** Problem description **
Copy each line below as it stands, but skip any picture it contains.

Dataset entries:

....

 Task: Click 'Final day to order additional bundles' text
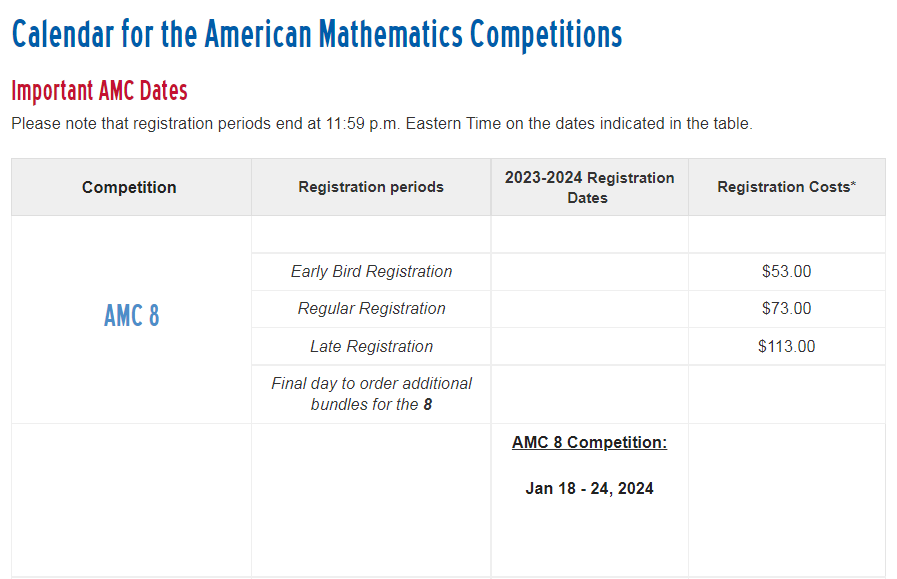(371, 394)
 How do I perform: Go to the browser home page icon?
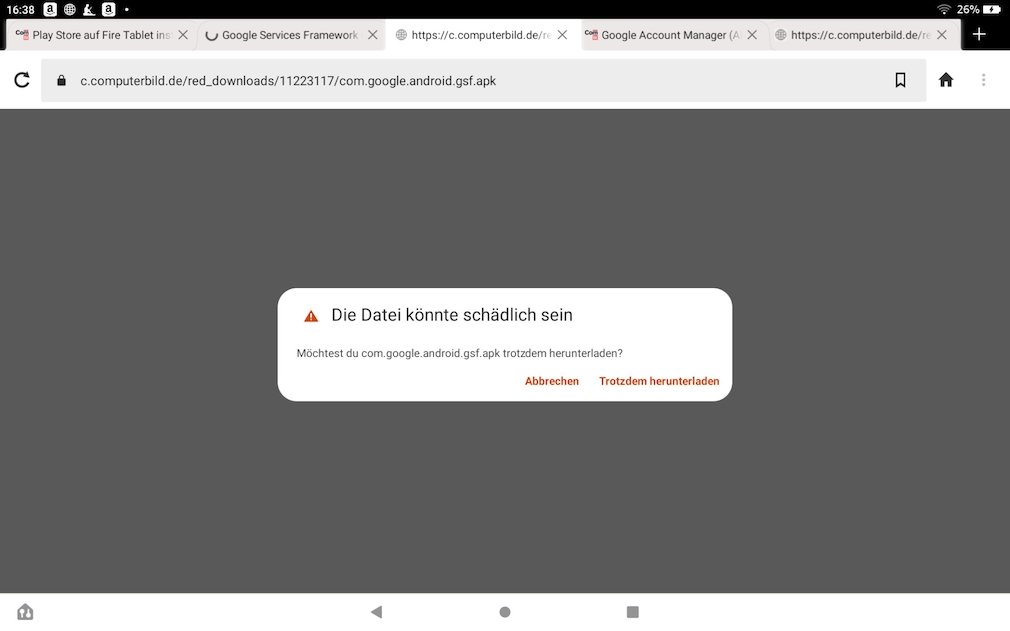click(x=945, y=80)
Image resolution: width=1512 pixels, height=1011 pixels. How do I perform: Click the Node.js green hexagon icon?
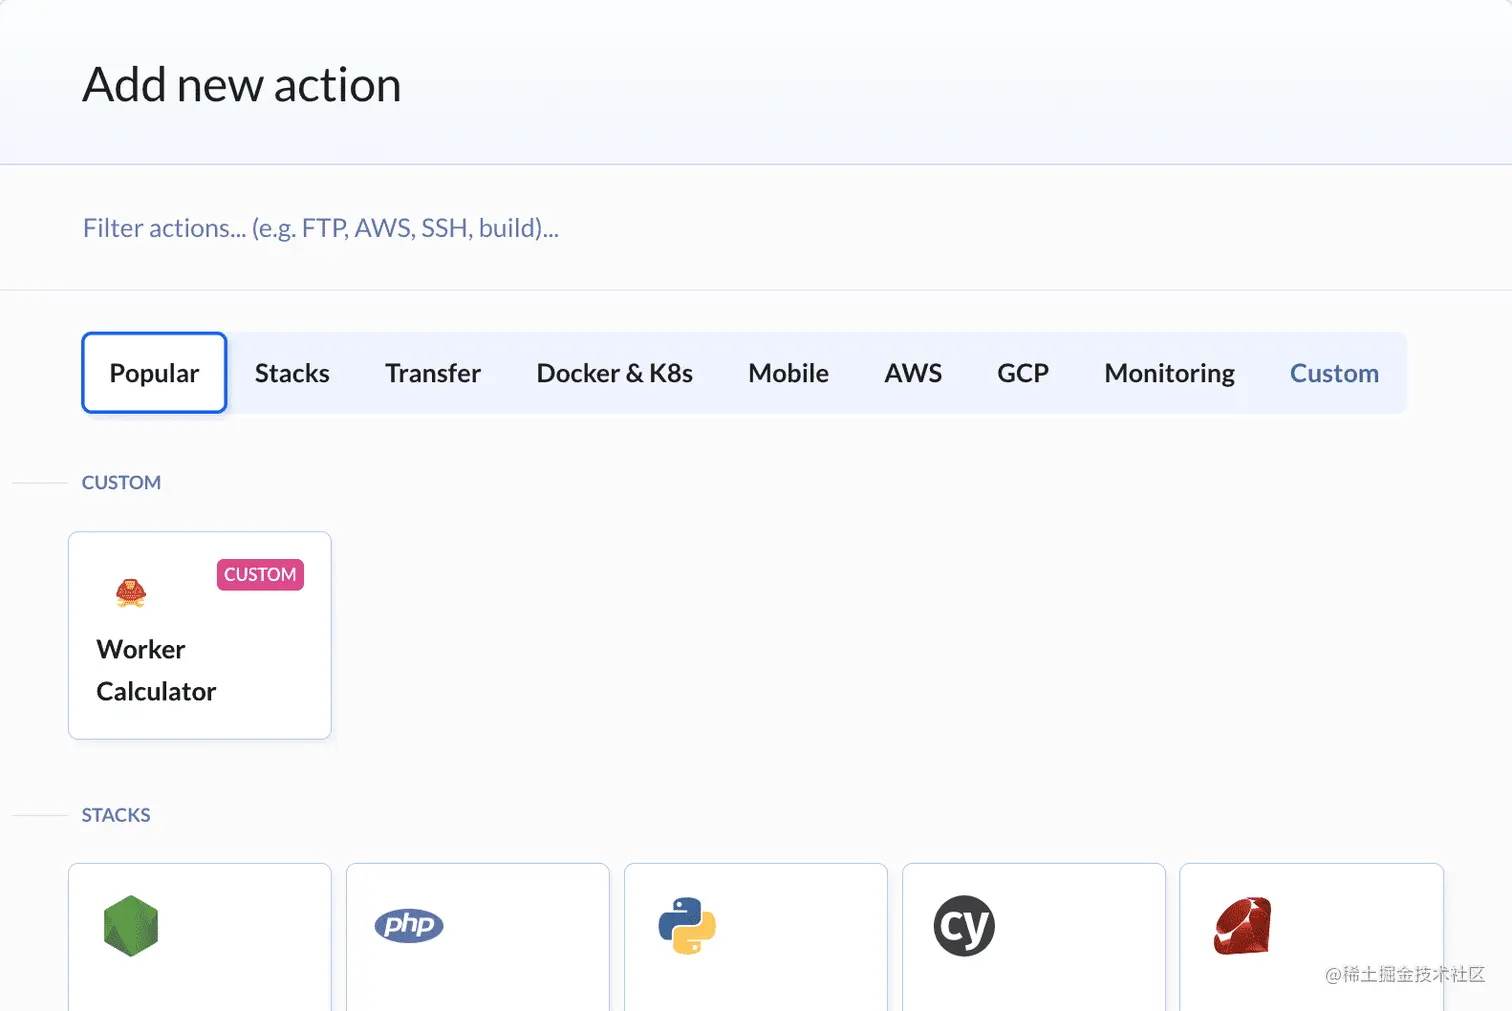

....

** Task result **
 Task: Click 'Final day to order additional bundles' text
(371, 394)
 How do I perform: Go to the browser home page icon?
click(x=945, y=80)
Image resolution: width=1512 pixels, height=1011 pixels. How do I perform: Click the Node.js green hexagon icon?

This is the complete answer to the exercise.